Following the deadly bus crash in Guizhou that killed 27 people, injured 20, and triggered fierce debate about China’s zero-COVID policy, two performance artists in Hebei successfully opted out of mandatory testing requirements after a three-day protest, achieving a rare concession from the local government.
Hebei’s mandatory weekly testing was briefly suspended in July before being reinstated earlier this month. Last week, two residents of a village in Zhangjiakou, Hebei province, were evicted from their home after refusing to participate in a mandatory weekly COVID test. They took to Weibo, using the account @大北和入阁 to document their lives in a makeshift shelter outside the village, but their posts were quickly taken down.
According to one of the evicted residents (referred to as “Ruge,” a pseudonym), a group of pandemic workers barged into their home on September 15, threatening to cut off water and electricity unless they complied with testing mandates. WeChat blogger 鸡蛋bot (ID: gh_abf7ee622e57), who documents pandemic prevention and control measures in different parts of China, shared an account of the two residents’ plight:
The next day, Ruge and Ruge’s roommate tried to move to a different village, but they were prevented from entering it. They then tried to return to Taipingbao Village, but were likewise barred at the village entrance.
“We have been evicted from the village. Now we are living in a tent two hundred meters from the village entrance: two humans, a cat, and a dog,” Ruge wrote on Weibo on the night of September 16.
Ruge’s roommate said that the day marked the beginning of his performance art piece “Life on the Street after Being Evicted by the Village Committee for Refusing to Participate in Weekly COVID Tests.”
“I will continue my performance art by sleeping on the street outside the village in order to voice my dissent against routinized COVID testing policies,” he wrote on WeChat Moments. [Chinese]
The Weibo posts quoted above are no longer available online, but were archived by CDT Chinese. On September 18, Weibo user @wstdq_its shared an update about the two residents:
Several screenshots from the artists’ WeChat Moments show a makeshift shelter adorned with a sign that reads: “Home of Regular Folks.” The sign included drawings that appear to depict scenes from their eviction, along with a COVID testing kit.
In another statement posted to WeChat, the artists said they had reached an agreement with the local government that allowed them to opt out of mandatory testing. They said they had moved into a new home, and thanked their supporters.
Residents in other parts of China have also used performance art to vent their anger at prolonged pandemic measures. In August, graffiti voicing dissent and calling for freedom appeared on multiple COVID testing booths in Beijing, a rare sight in a city under persistently tight political control. It remains unclear if authorities have identified the graffitist responsible. The now-deleted photos of the protests are archived on CDT Chinese.

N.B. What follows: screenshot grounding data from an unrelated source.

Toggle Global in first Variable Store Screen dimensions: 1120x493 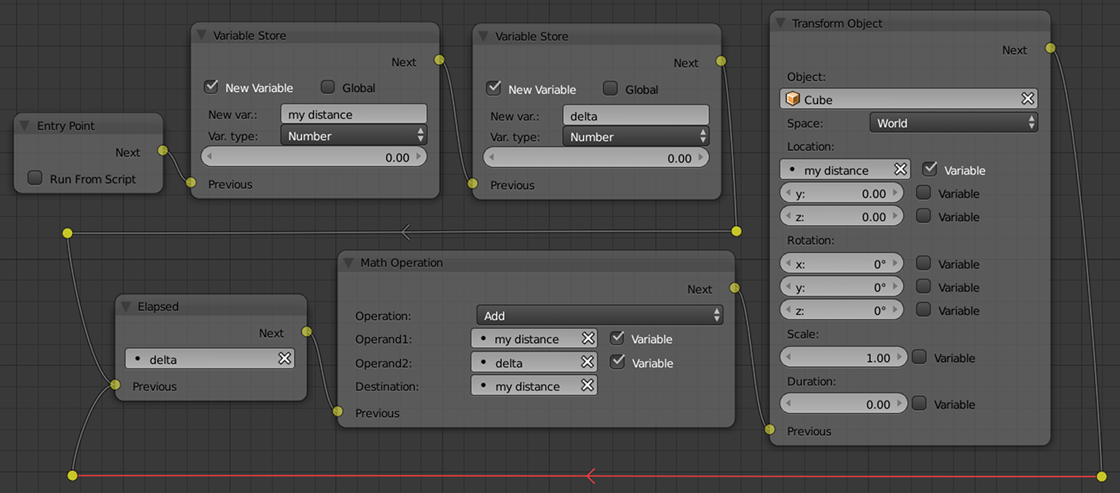pyautogui.click(x=328, y=88)
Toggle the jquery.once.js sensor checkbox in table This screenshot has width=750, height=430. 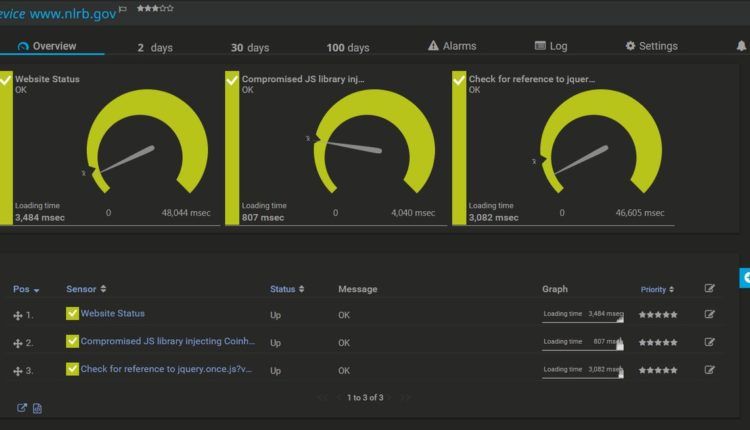tap(72, 369)
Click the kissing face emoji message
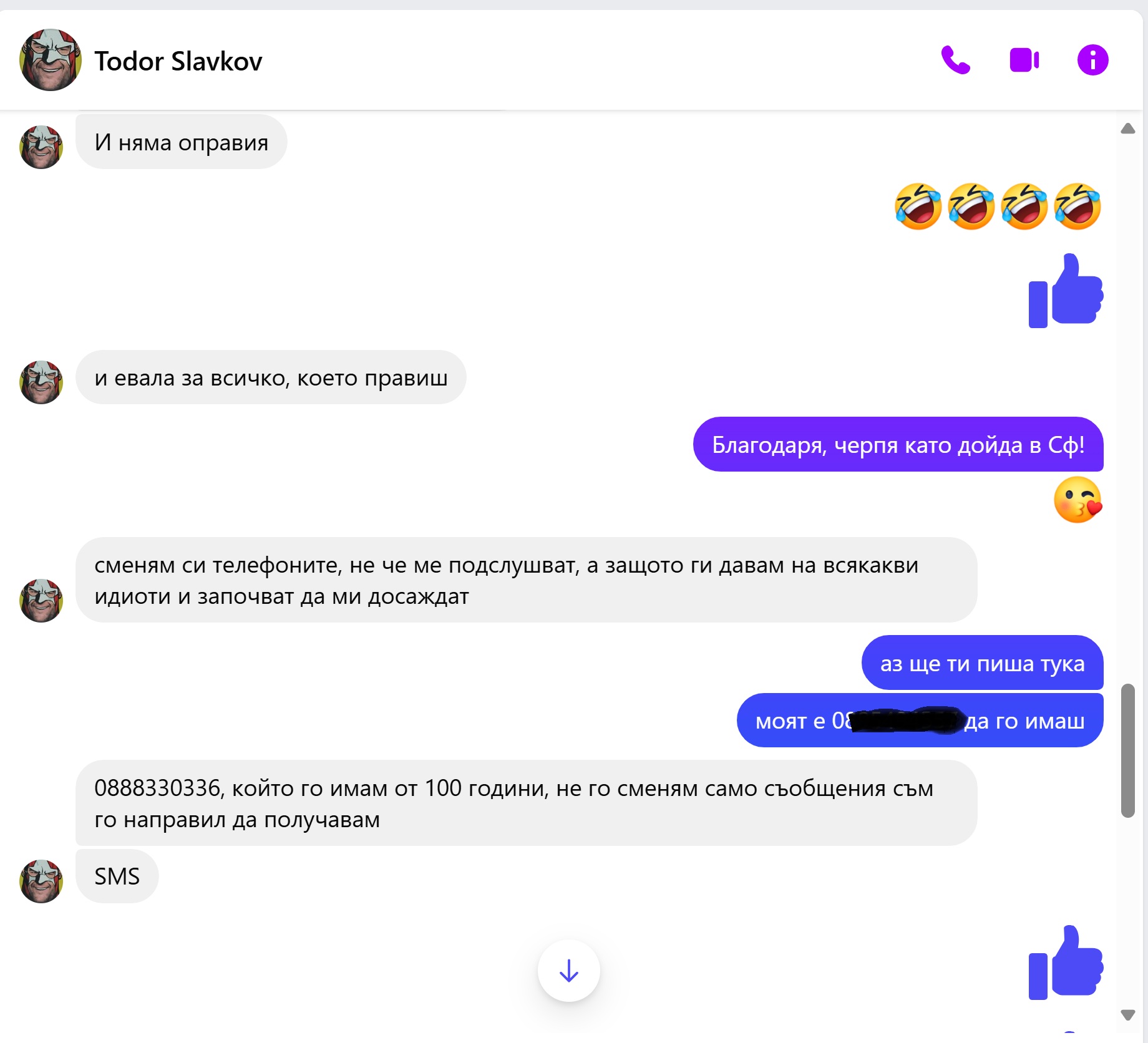Screen dimensions: 1148x1043 point(1077,500)
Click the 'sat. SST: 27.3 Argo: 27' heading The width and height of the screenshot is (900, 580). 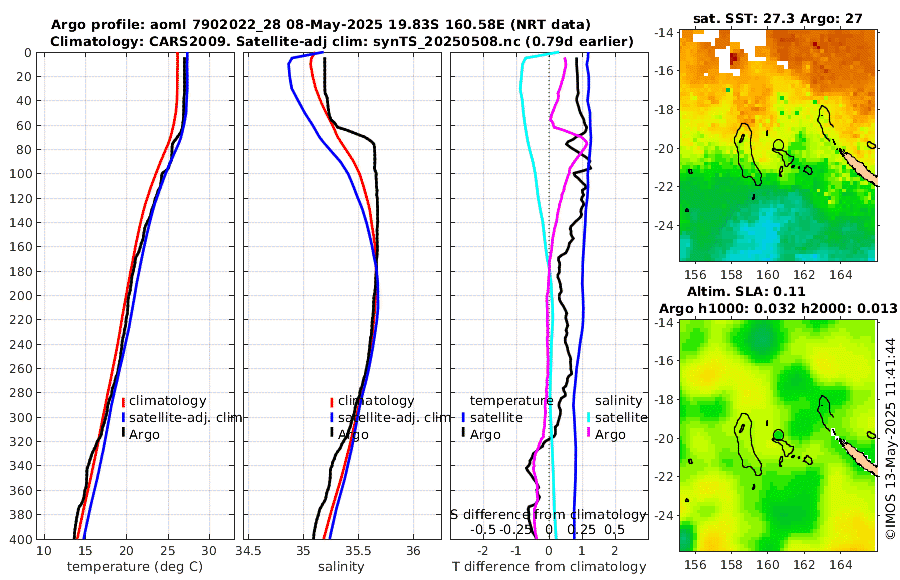coord(778,18)
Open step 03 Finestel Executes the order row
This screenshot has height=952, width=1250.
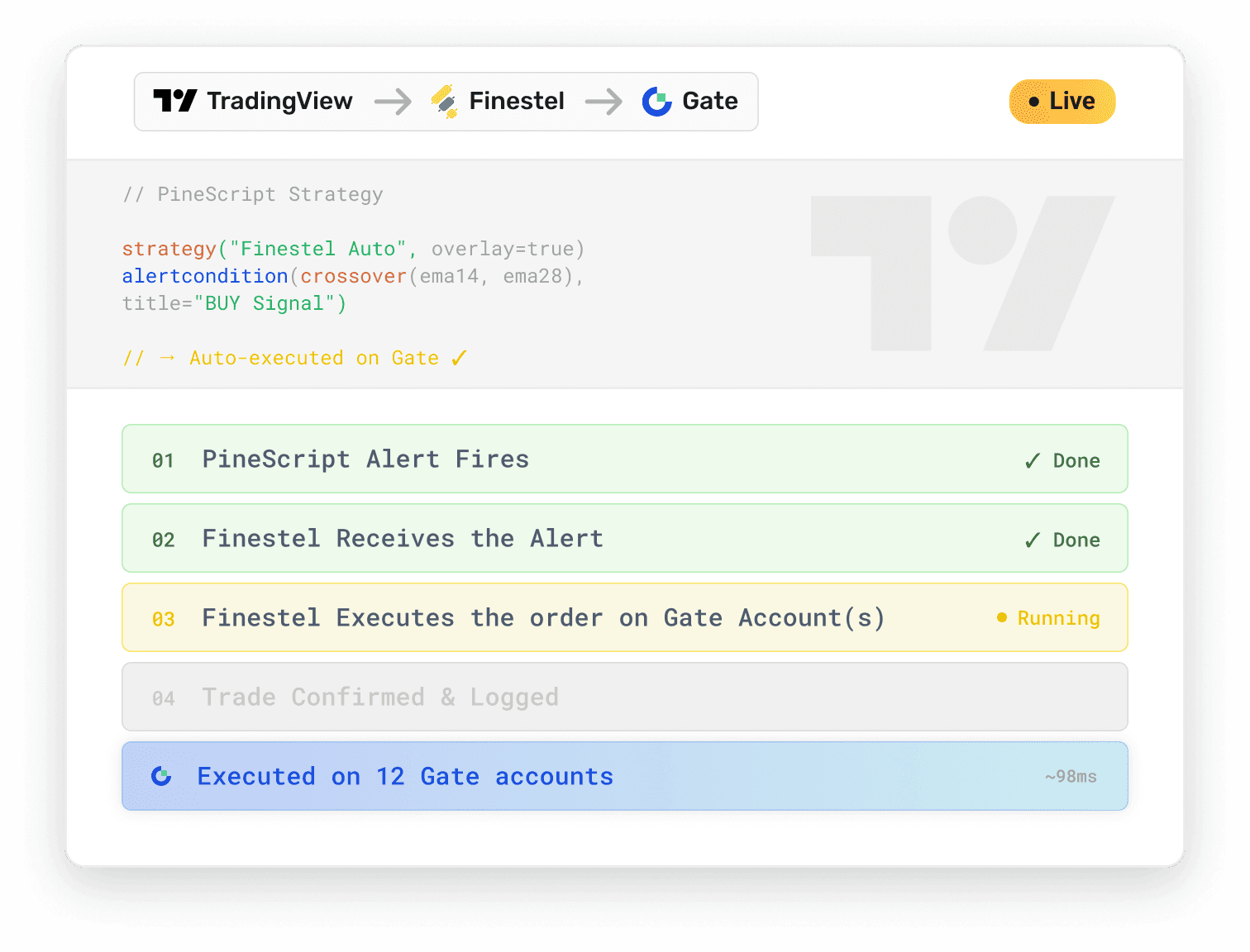tap(625, 617)
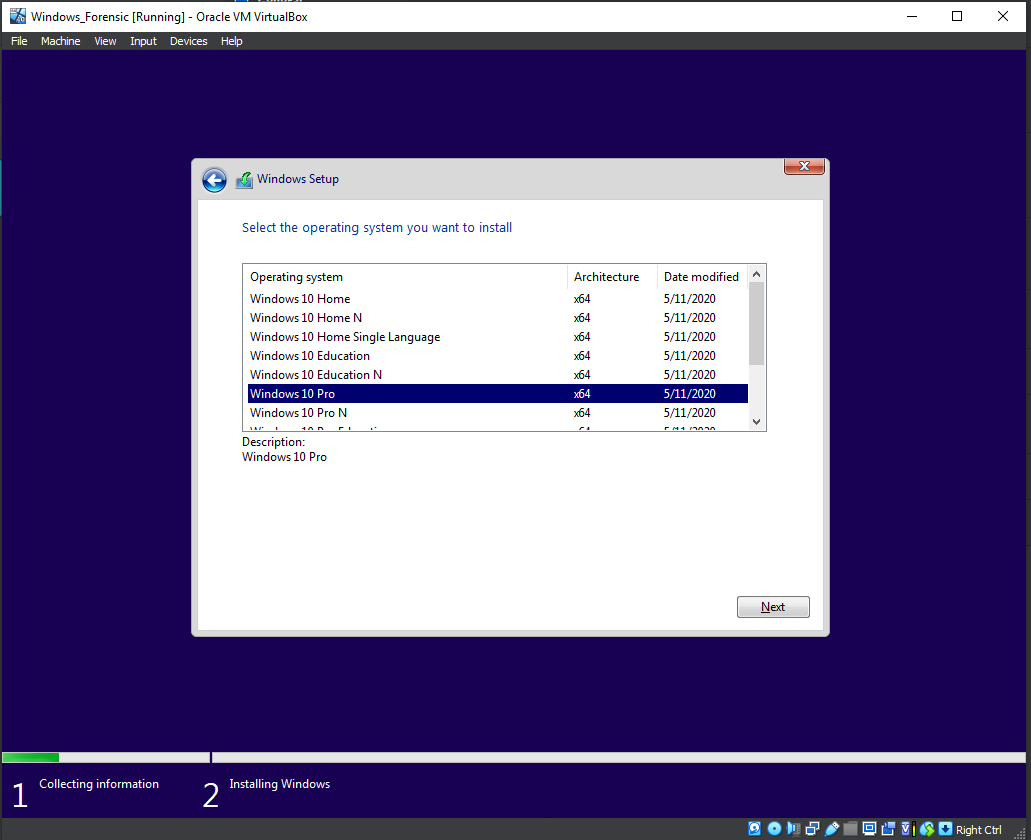Click the hard disk activity icon in status bar

[755, 829]
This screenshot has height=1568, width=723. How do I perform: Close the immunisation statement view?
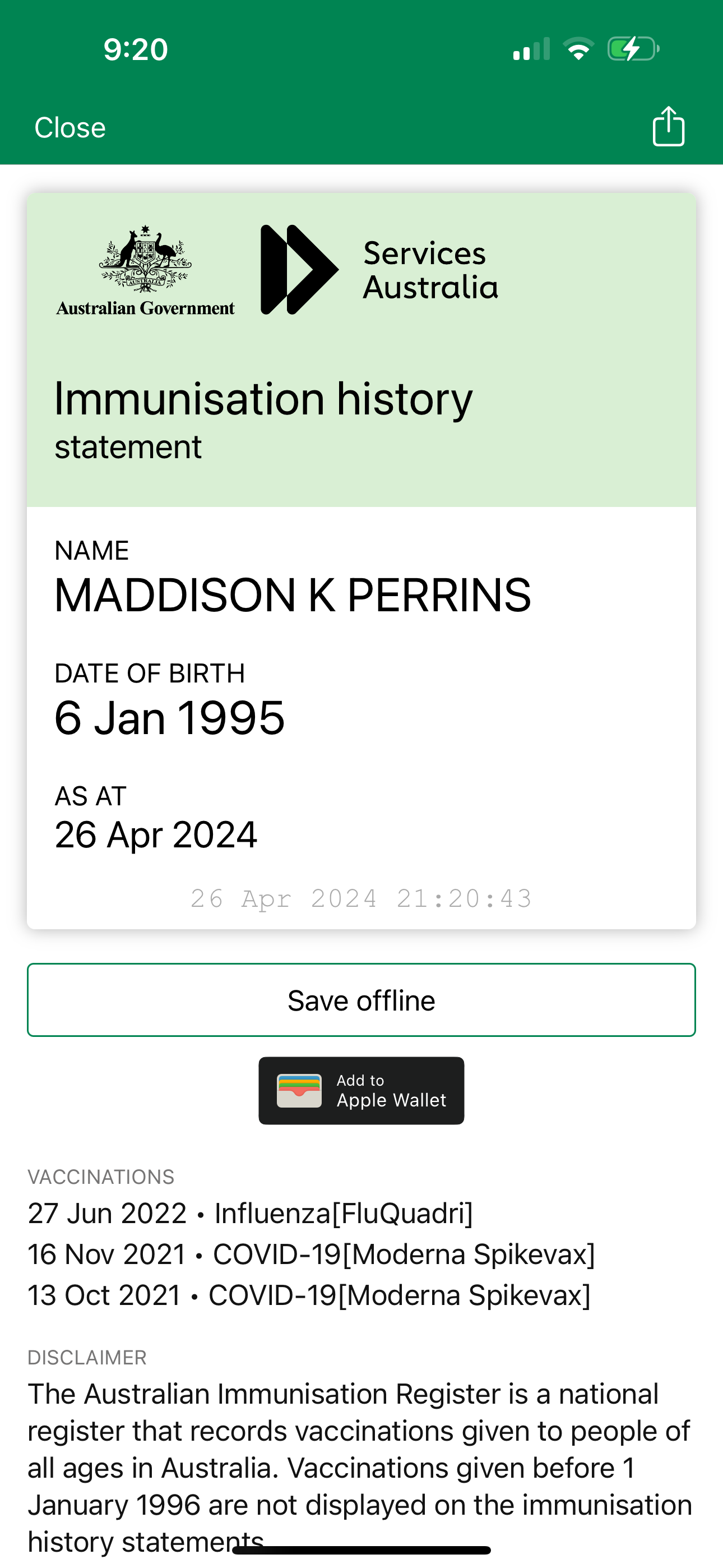(70, 128)
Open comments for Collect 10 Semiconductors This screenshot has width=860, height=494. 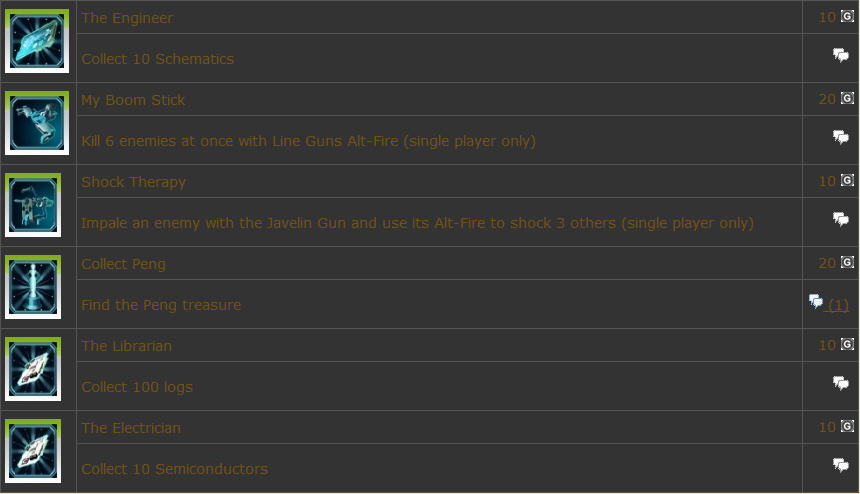[840, 465]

During the lockdown of Shanghai in April, protesters put up banners denouncing the draconian measure and the strict media censorship surrounding it. A now-deleted Weibo post archived on CDT Chinese claimed that the protesters were taken away for questioning by police. Aside from scrubbing related images and posts off of social media, the authorities remained silent about the protest.
Last November, a young man wearing a face mask over his eyes locked himself in a cage on the campus of Beijing Film Academy, with a sign atop the cage that translates as: “Don’t leave the cage unless strictly necessary,” an apparent reference to China’s pandemic measures. Social media posts identified the young man as a student protesting against campus lockdown.
In addition to offline actions, people have raced against censors to engage in performance art online. For three years, students in China have found themselves at the whim of pandemic policies, with some having trouble accessing food and medication during campus lockdowns. In April, a Tongji University student cursed the school administration during a virtual town hall after his questions about lockdown were ignored. He then shared his screen with an angry message typed in red and blue characters, which quickly inspired memes that were shared widely on Weibo.
Music is another form of art used to protest pandemic policies. A music video titled “Voices of the People” appeared online in late April, featuring a group of violinists playing “Do You Hear the People Sing.” The famous song from the musical Les Misérables has been adopted by people in Mainland China and Hong Kong as an expression of dissent on several occasions, leading to its removal from China’s music streaming platforms in 2019. A segment of the “Voices of the People” video featured a red-and-blue filter, likely paying tribute to the collective action inspired by Tongji students a few days earlier.